Continuando a série UrbanSus — Propostas de Sustentabilidade, o Jornal da USP No Ar analisou  o objetivo n° 13 da Agenda 2030 com os professores Marcos Buckeridge, coordenador do programa USP Cidades Globais do Instituto de Estudos Avançados (IEA) da USP, e com Tércio Ambrizzi, do Departamento de Ciências Atmosféricas e coordenador do Grupo de Estudos do Clima do Instituto de Astronomia e Geofísica (IAG) da Universidade. O tema é justamente as ações que combatam as mudanças no clima global.

O grande número de emissão de gases de efeito estufa provoca a elevação das temperaturas e uma outra característica é apontada pelo professor Ambrizzi: “Um fator muito importante é o aumento dos eventos extremos do tempo. Neste ano, tivemos ondas de calor pela Europa, inundações por outras regiões… São consequências da atmosfera estar mais quente.
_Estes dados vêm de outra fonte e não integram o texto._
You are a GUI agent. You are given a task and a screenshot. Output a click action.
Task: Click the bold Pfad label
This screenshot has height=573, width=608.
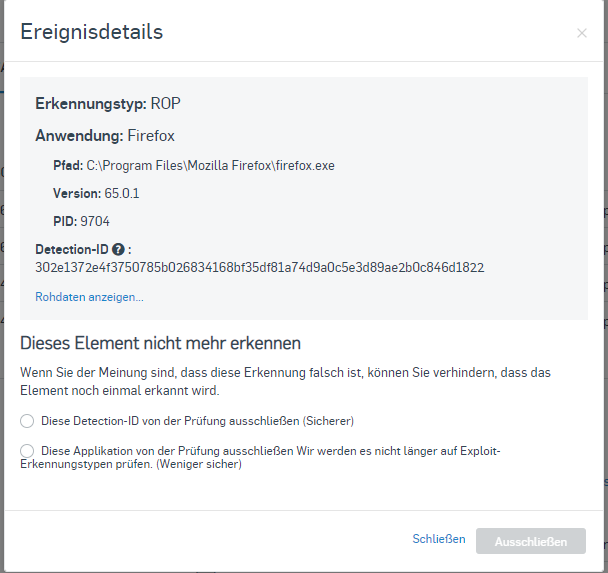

E, quando olhamos de uma forma mais macro para os governos, não vemos nenhuma mudança efetiva de ações. Não vemos mudanças para conter e nem de adaptação”. O aquecimento diz respeito também às variações climáticas que se contrastam. Além do excessivo calor, os efeitos são demonstrados, por exemplo, através de eventos de baixíssimas temperaturas, simultaneamente em diferentes regiões.

Neste mês, a Conferência das Nações Unidas sobre Mudanças Climáticas (COP 24) tenta negociar medidas para colocar em prática o Acordo de Paris. E o Brasil, segundo o professor Buckeridge, contando com sua capacidade de ajudar no Acordo, precisa implantar algumas medidas para evitar problemas, além dos climáticos. “Temos condições de ajudar o mundo na produção de comida, de fazer melhor a preservação e isso tem que ser buscado pelo motivo óbvio do clima e também porque o Brasil pode perder muitos negócios se não fizer isso. Estar no Acordo do Clima significa também a negociação com os 195 países. E os países irão negociar com base em  quem faz melhor com quem faz a lição de casa. E o Brasil precisa ficar atento com a sua lição”. Zerar o número das queimadas na Amazônia, aumentar a produção de energia renovável, por meio de energia solar e o etanol, por exemplo, e corrigir a produção de alimento são algumas lições apontadas para serem feitas pelo Brasil.